In a speech Wednesday to the European Parliament, Juncker said, “I believe that a ‘no deal’ at midnight on the 12 April is now a very likely scenario.” May announced Tuesday that she plans to ask the EU for another extension of the Brexit deadline—currently April 12—but doesn’t want to go past May 22, which would require Britain to take part in EU elections.
Juncker said that the EU would agree to a May 22 extension only if Parliament passes May’s withdrawal agreement by the end of next week. Otherwise, the only choices would be a “hard Brexit” or a longer delay.
EU leaders are meeting on Wednesday to consider their options.

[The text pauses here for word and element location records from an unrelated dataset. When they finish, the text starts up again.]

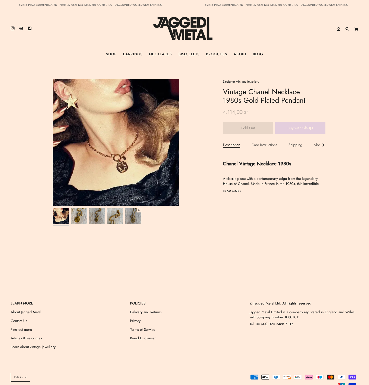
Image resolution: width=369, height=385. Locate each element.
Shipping (295, 144)
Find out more (21, 329)
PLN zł (18, 377)
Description (231, 144)
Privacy (135, 320)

Today’s votes: The House of Commons saw its first tied vote in 39 years, when MPs voted 310–310 on a motion to hold a new round of “indicative votes” on alternative Brexit models. House Speaker John Bercow broke the tie by voting no. Parliament has already held two rounds of these indicative votes, and no option has been able to win a majority. Because this is Brexit, there’s still a decent chance the indicative votes could happen next week.
Parliament did pass a motion to start debate on a bill that seeks to prevent a no-deal Brexit by requiring the prime minister, by law, to ask the EU for an extension of Article 50 if there’s no deal in place by April 12.

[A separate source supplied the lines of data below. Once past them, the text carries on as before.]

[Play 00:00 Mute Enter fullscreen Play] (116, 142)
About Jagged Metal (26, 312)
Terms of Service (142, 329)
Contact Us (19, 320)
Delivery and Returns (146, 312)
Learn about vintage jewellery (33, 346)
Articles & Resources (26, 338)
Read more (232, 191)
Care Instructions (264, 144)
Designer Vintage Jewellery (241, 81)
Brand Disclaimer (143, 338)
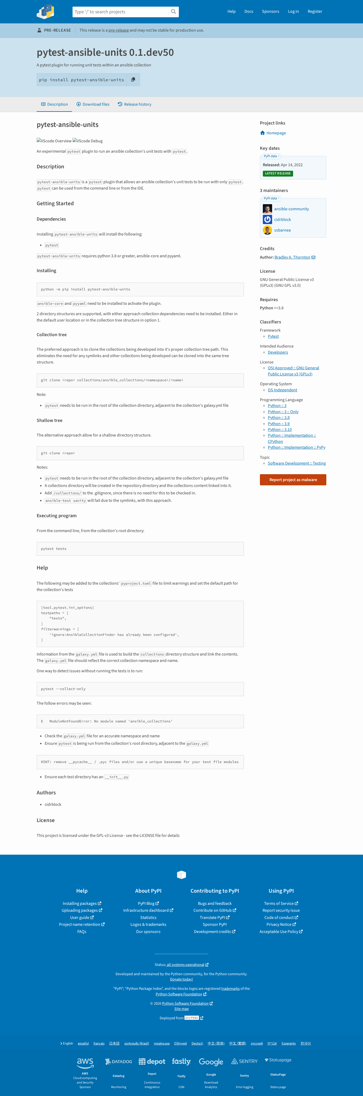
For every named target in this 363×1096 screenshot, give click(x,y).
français (99, 1043)
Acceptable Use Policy (279, 932)
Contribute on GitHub (212, 910)
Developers (278, 352)
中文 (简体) (216, 1043)
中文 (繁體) (237, 1043)
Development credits (212, 932)
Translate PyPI (212, 918)
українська (162, 1043)
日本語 (114, 1043)
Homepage (276, 133)
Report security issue (281, 910)
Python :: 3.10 (280, 430)
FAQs (81, 932)
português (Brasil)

Of course, the EU would still need to agree to that even if the bill passes. The bill could pass Wednesday night and could go to the House of Lords later this week where the Guardian reports it may face a filibuster from Brexiteers.

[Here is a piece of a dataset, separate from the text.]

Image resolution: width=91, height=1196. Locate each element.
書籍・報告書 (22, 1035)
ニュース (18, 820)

Today in sabotage: Police found two “malicious obstructions” on train tracks in Nottinghamshire and Cambridgeshire, which appear to be “a serious and deliberate attempt by someone to cause significant sabotage and disruption to Britain’s rail network.” A note was attached to the short-circuiting devices reading, “We will bring this country to its knees if we don’t leave.” This follows an incident Friday, the day Britain was originally supposed to leave the EU, in which a Brexit supporter waving an English St. George’s flag climbed onto the roof of London’s St. Pancras Station, disrupting service on Eurostar trains. The man said he was angry at politicians for having “fucked up Brexit.”
In another sign of just how raw the country’s politics are getting, the British military is investigating a video of soldiers in Afghanistan using a photo of Corbyn for target practice.